___ Bagian dokumen ___

Pengusaha
Muslim - Dalam praktik produk mudharabah di bank
syariah terdapat persyaratan kontroversial, yaitu pihak mudharib
(pengelola dana) diharuskan menjamin dana yang diberikan bank dari segala bentuk
kerugian. Produk ini dianggap sebagai ijtihad baru dalam mudharabah yang tidak
ada sebelumnya. Produk ini diberi nama mudharabah musytarakah.
Mudharabah
Musytarakah adalah gabungan dari dua kata mudharabah
dan musytarakah.
Yang dimaksud dengan mudharabah
adalah: transaksi penanaman dana oleh pemilik dana (shahibul mal) kepada
pengelola (mudharib) untuk melakukan usaha tertentu dengan pembagian
hasil berdasarkan nisbah yang disepakati oleh kedua pihak, sedangkan kerugian
modal hanya ditanggung oleh pemilik dana.
Musytarakah berarti: serikat, gabungan atau perkumpulan. Maka Mudharabah
musytarakah hakikatnya mudharabah biasa, yang dimodifikasi untuk
dijadikan produk perbankan syariah sebagai ganti dari tabungan/deposito
berbunga pada bank konvensional.
Selanjutnya penulis menyebutkan
definisi dan ketentuan mudharabah musytarakah yang dinyatakan oleh Majma'
Al-Fiqh Al-Islami (divisi fikih OKI) dalam keputusan muktamar No. 123
(5/13) 2001.
Hubungan
Antara Mudharabah Musytarakah dan Riba Dayn
Pada dasarnya hukum mudharabah
musytarakah adalah mubah (boleh). Akan tetapi setelah mudharabah
musytarakah diakui sebagai produk bank syariah, beberapa peneliti
ekonomi syariah menambahkan persyaratan bahwa dana yang diserahkan oleh nasabah
kepada bank syariah yang dikembangkan dalam akad mudharabah,
mendapatkan jaminan dari pihak mudharib (bank sebagai pengelola dana
nasabah), sebagaimana halnya yang diterapkan oleh bank konvensional. Bahkan
bukan hanya pokok dana tabungan yang dijamin, termasuk juga bunga atau bonusnya.
(Dr. Yusuf As-Syubaily, Khadamat Ististmariyyah fil Masharif, jilid I,
hal 270. Dr. Iyadh Al-Anzy, Asy-Syuruth At-Ta'widhiyyah, jilid II, hal
761).
Para peneliti tersebut berdalih
dengan mengqiyaskan mudharabah musytarakah dengan ajir musytarak
(orang upahan yang bekerja memberikan jasa untuk orang banyak, seperti penjahit
yang menerima jahitan dari banyak orang).

___ Blok data ___

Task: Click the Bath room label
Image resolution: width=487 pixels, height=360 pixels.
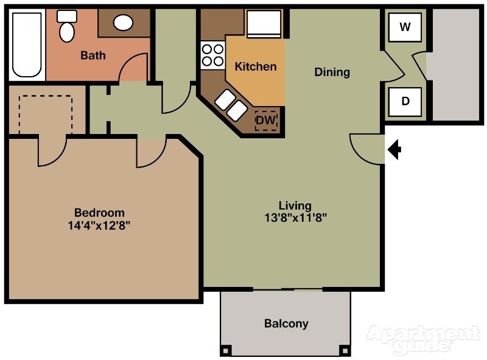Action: pos(93,55)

___

→ Tugas singkat: Kutip tanpa perubahan penggalan teks tentang mudharabah musytarakah dari "Yang dimaksud dengan" hingga "oleh pemilik dana.".

→ Hasil tugas:
Yang dimaksud dengan mudharabah
adalah: transaksi penanaman dana oleh pemilik dana (shahibul mal) kepada
pengelola (mudharib) untuk melakukan usaha tertentu dengan pembagian
hasil berdasarkan nisbah yang disepakati oleh kedua pihak, sedangkan kerugian
modal hanya ditanggung oleh pemilik dana.